Tasks to carry out |
**A.** In the Unicode normalization message, which code point is named ARABIC LETTER BEH WITH HAMZA ABOVE?
**B.** Please reproduce the Unicode normalization message from "U+0628 ARABIC LETTER" to "same under normalization.".
**C.** Condense the paragraph of the Unicode normalization message that begins "The problem that the Hamza discussion illustrates" into one shorter sentence that keeps its main point.

Excerpt to read |
IAB Statement on Identifiers and Unicode 7.0.0

Mark Davis ☕️ mark at macchiato.com
Wed Jan 28 11:41:02 CET 2015


On Wed, Jan 28, 2015 at 10:39 AM, Vint Cerf <vint at google.com> wrote:

> i had something different in mind. What was key to IDNA2008 was the
> uniqueness of the UNICODE/PUNYCODE representations. Essentially, after
> normalization, one expects that the two strings are unambiguously
> equivalent.
>

​They are, according to Unicode normalization.​




> mapping from normalized unicode to punycode and back should produce the
> same (character for character) string.
>

​Yes, if Y = NFC(X), then unicode(punycode(Y)) = Y​



> The problem that the Hamza discussion illustrates, as I understand it, is
> that there is no normalization that produces this result if one string uses
> the combined character and another uses the composed character sequence -
> no normalization produces an unambiguous result.
>

​It does produce an unambiguous result
​ in your sense of
 "
mapping from normalized unicode to punycode and back should produce the
same (character for character) string.
​"​

U+08A1 ARABIC LETTER BEH WITH HAMZA ABOVE

*NFC(U+08A1) = U+08A1*


U+0628 ARABIC LETTER BEH​ ​U+0654 ARABIC HAMZA ABOVE

*​NFC(​​U+0628​​,U+0654​)​ = U+0628​+U+0654​*


​These happen be confusable
​ (with a good font and rendering engine)​
, but Unicode doesn't consider them to be the same under normalization.

Listed records |
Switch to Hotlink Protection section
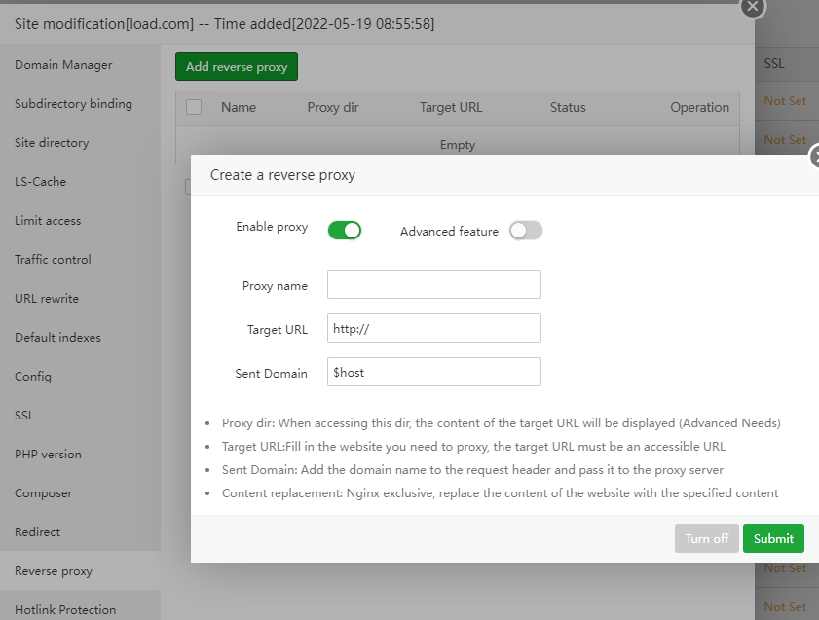This screenshot has height=620, width=819. pos(65,609)
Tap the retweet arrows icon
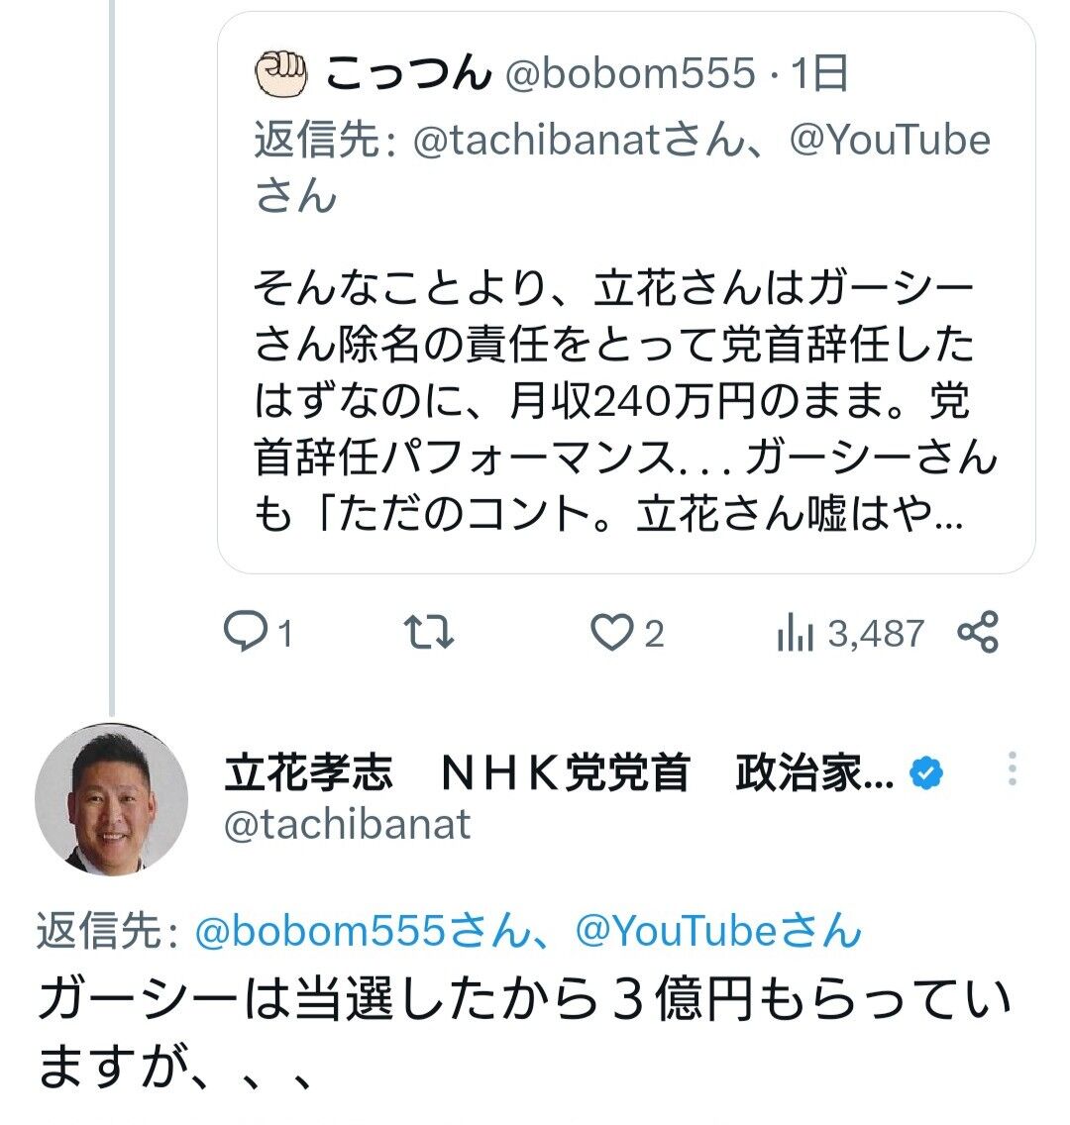 [431, 632]
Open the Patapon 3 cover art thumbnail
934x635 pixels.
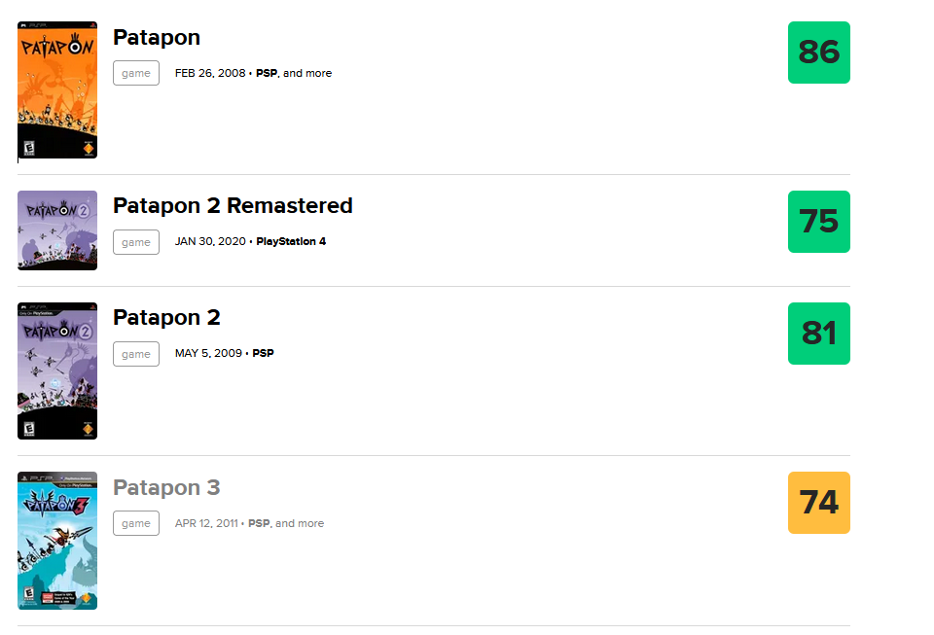click(57, 541)
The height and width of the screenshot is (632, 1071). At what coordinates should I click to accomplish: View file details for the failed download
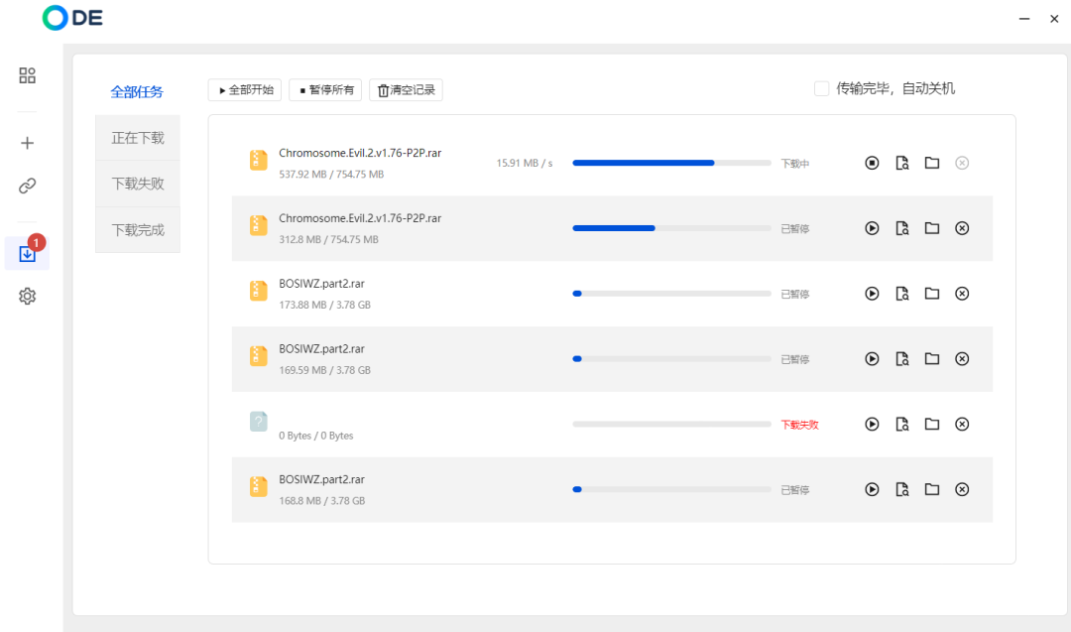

Outputs in order |
**A.** U+08A1

**B.**
U+0628 ARABIC LETTER BEH​ ​U+0654 ARABIC HAMZA ABOVE

*​NFC(​​U+0628​​,U+0654​)​ = U+0628​+U+0654​*


​These happen be confusable
​ (with a good font and rendering engine)​
, but Unicode doesn't consider them to be the same under normalization.

**C.** The Hamza discussion shows that if one string uses the combined character and another uses the composed character sequence, no normalization yields an unambiguous result.